Setelah itu giliran Kyai Puspakamanik, sebuah kereta hadiah dari Kerajaan Belanda yang dibuat pada tahun 1901. Kereta itu menjadi tumpangan para pangeran pada pemerintahan Sultan Hamengku Buwono VIII. Jamasan dipimpin oleh Kanjeng Raden Tumenggung Kudadiningrat, seorang pejabat keraton yang khusus menangani masalah perawatan kereta.
Ketika proses pencucian kereta memiliki nilai ritual magis religius. Ratusan orang yang menyaksikan jamasan itu berebut bekas air cucian kereta dengan cara menampung aliran air dari badan kereta. Air bekas cucian itu dimasukkan ke dalam botol bekas air kemasan maupun jerigen. Tak ayal lagi, masyarakat yang berebut air itu pun menjadi ikut berbasah-basah. Air bekas cucian ini dipercaya, semua benda dari keraton itu memiliki tuah yang sakti sebab benda-benda ini adalah milik orang sakti. Oleh karena itu dengan membawa air ini, masyarakat berharap, keluarganya menjadi sakti. Artinya, sehat wal afiat.

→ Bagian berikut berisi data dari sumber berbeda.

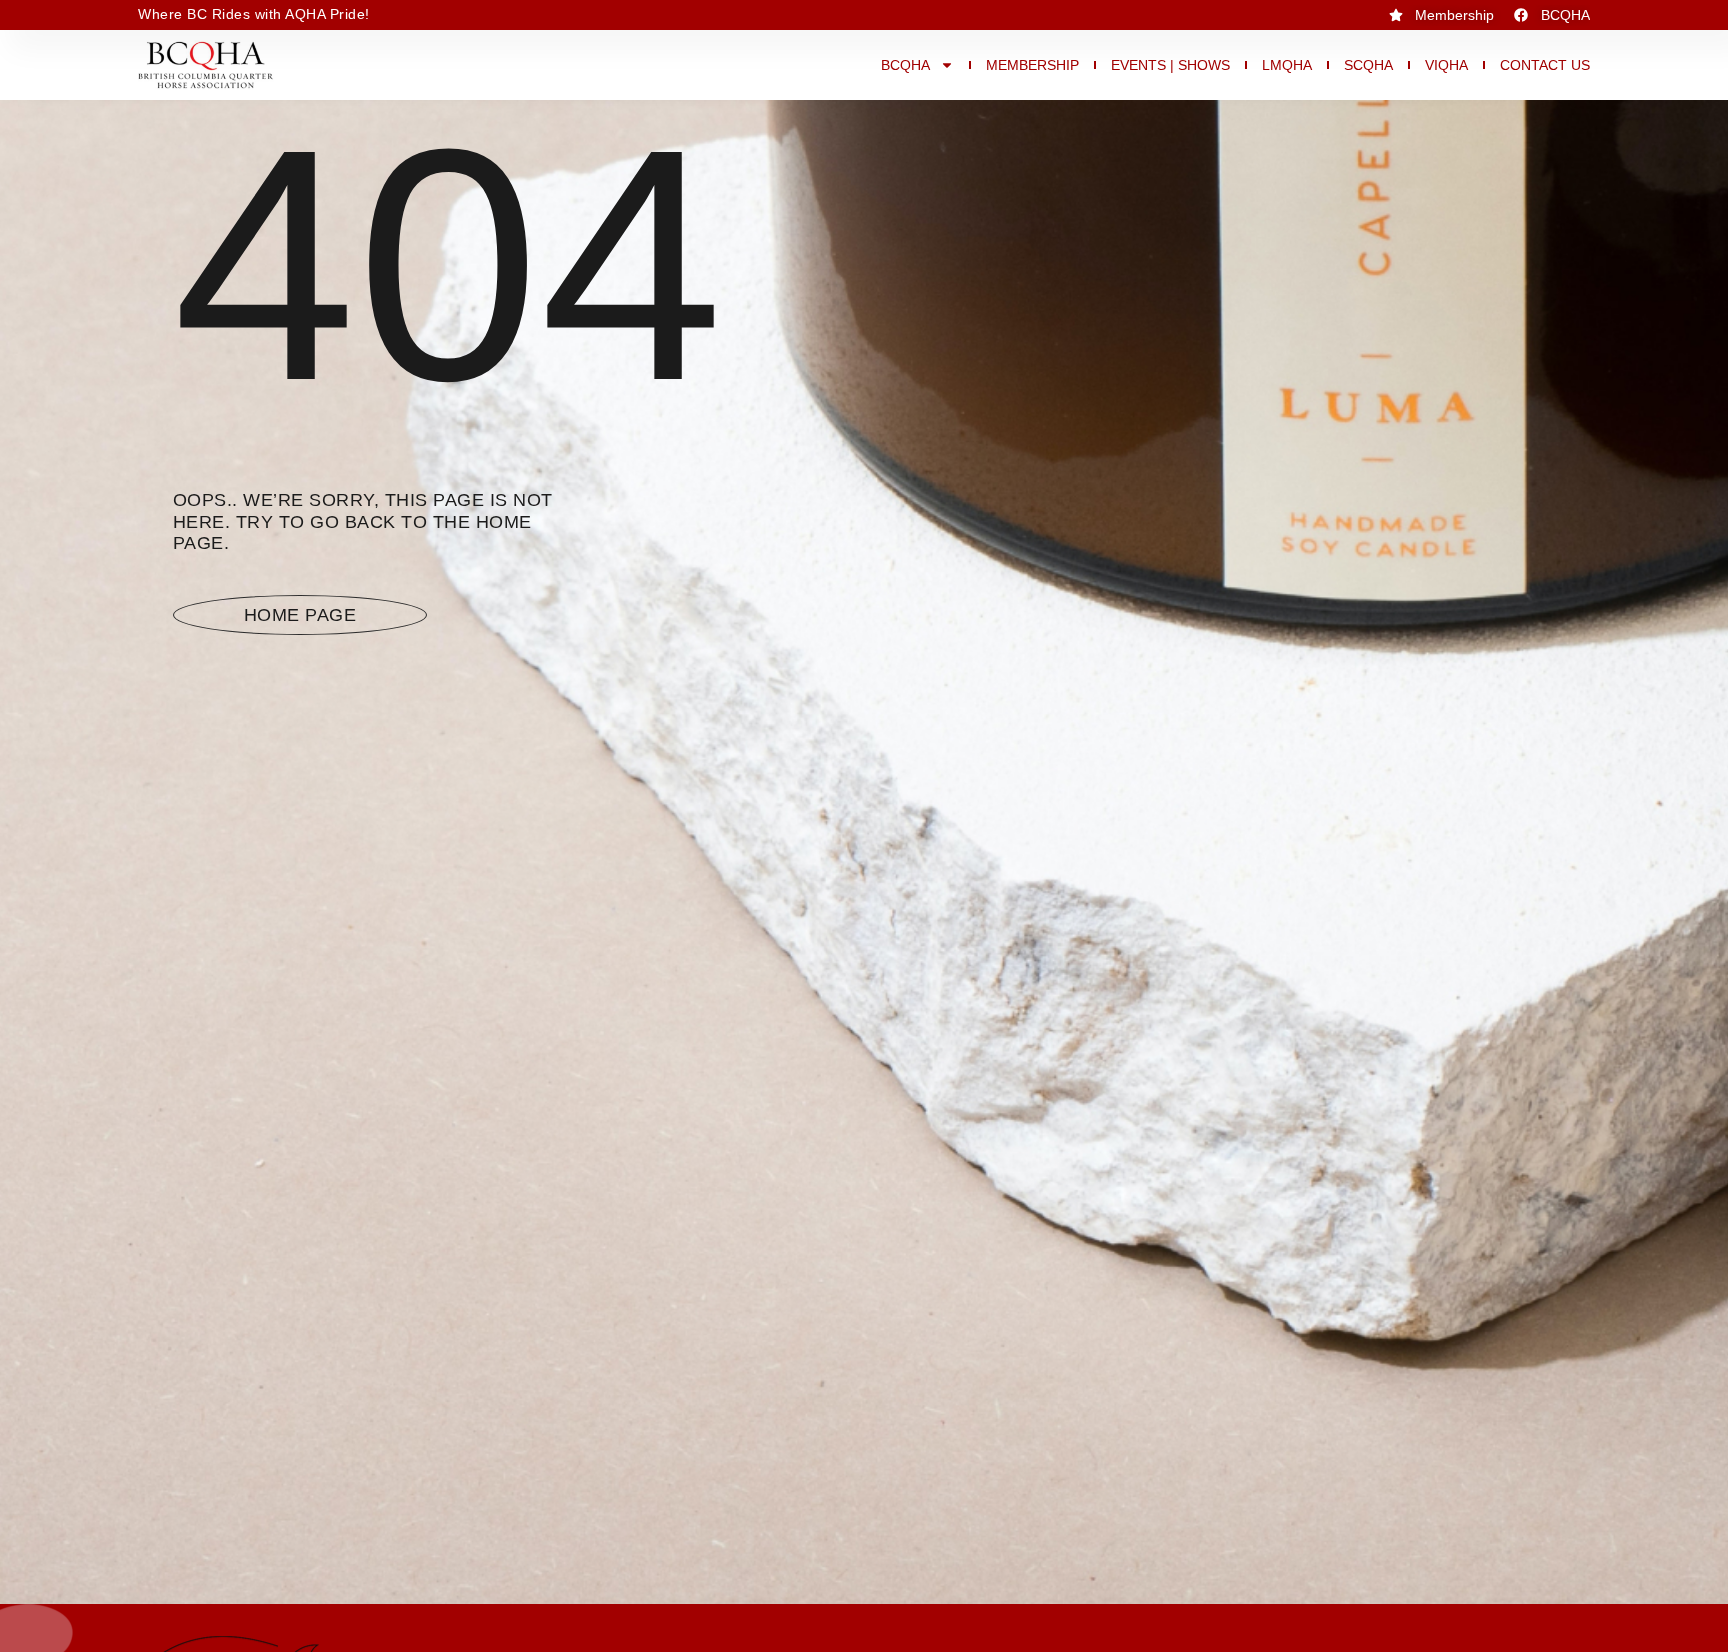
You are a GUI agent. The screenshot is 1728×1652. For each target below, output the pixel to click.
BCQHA (905, 65)
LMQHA (1287, 65)
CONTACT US (1545, 65)
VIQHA (1446, 65)
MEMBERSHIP (1032, 65)
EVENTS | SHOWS (1170, 65)
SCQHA (1368, 65)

Sebenarnya, di samping jamasan kereta, di dalam keraton juga ada jamasanpusaka. Akan tetapi, jamasan pusaka itu tidak boleh dilihat oleh umum. Misteri jamasan pusaka itu sendiri akhirnya memang tinggal misteri yang dipelihara turun-temurun. Semisteri pusaka yang dipercayai memiliki kekuatan supra natural itu sendiri.